**Brief**
Go through the entries below and print each one exactly, leaving out pictures.

**Given entries**
== Segment start ==

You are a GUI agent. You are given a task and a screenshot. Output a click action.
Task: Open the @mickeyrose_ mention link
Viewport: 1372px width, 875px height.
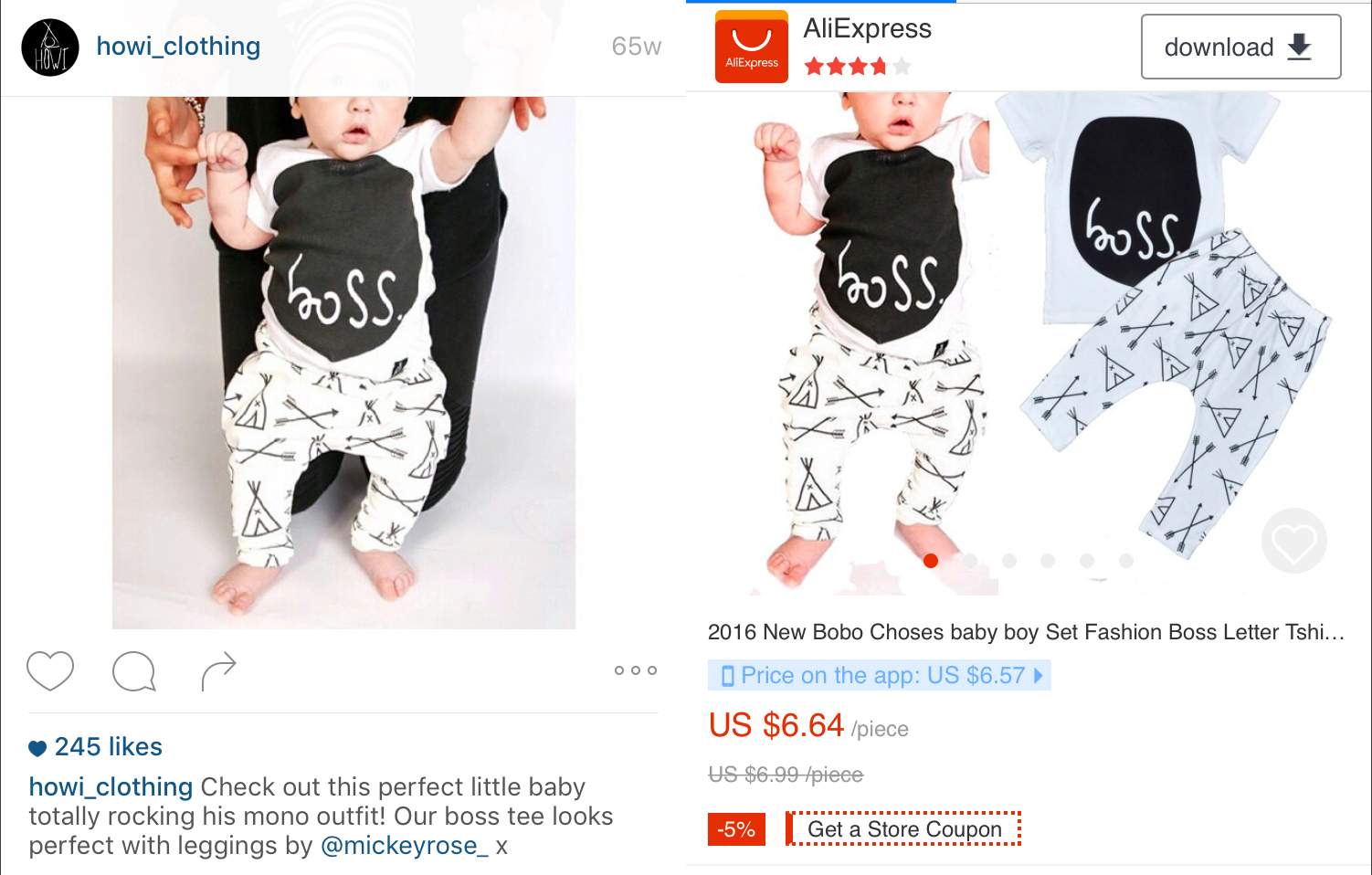pos(405,846)
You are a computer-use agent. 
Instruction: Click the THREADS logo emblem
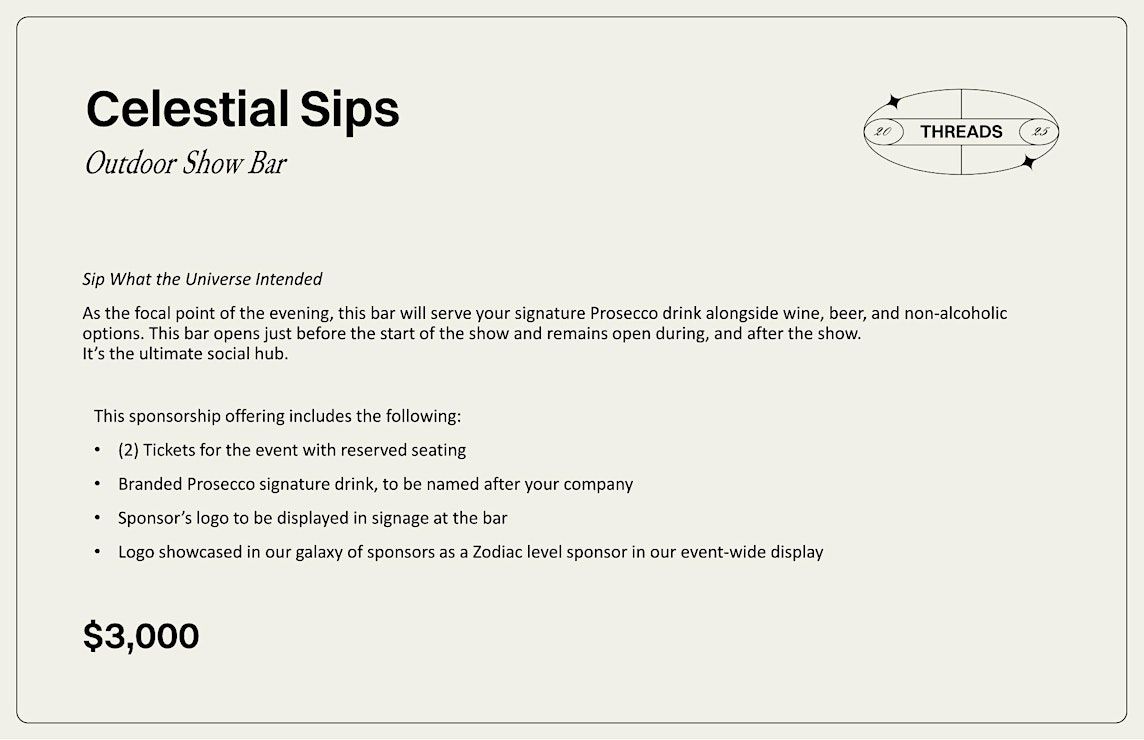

== Segment end ==

**Result of the task**
You are a GUI agent. You are given a task and a screenshot. Output a click action.
Task: Open the @mickeyrose_ mention link
Viewport: 1372px width, 875px height.
pos(405,846)
You are a computer-use agent. 
Instruction: Click the THREADS logo emblem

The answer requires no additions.